◆ **Task objective**
Arrange every line of the data below as a numbered list, omitting any blank lines.

## begin Entries provided

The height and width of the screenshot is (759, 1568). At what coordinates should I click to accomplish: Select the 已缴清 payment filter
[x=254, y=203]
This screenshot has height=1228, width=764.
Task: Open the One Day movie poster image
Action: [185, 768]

## end Entries provided

◆ **Answer**
1. The height and width of the screenshot is (759, 1568). At what coordinates should I click to accomplish: Select the 已缴清 payment filter
2. [x=254, y=203]
3. This screenshot has height=1228, width=764.
4. Task: Open the One Day movie poster image
5. Action: [185, 768]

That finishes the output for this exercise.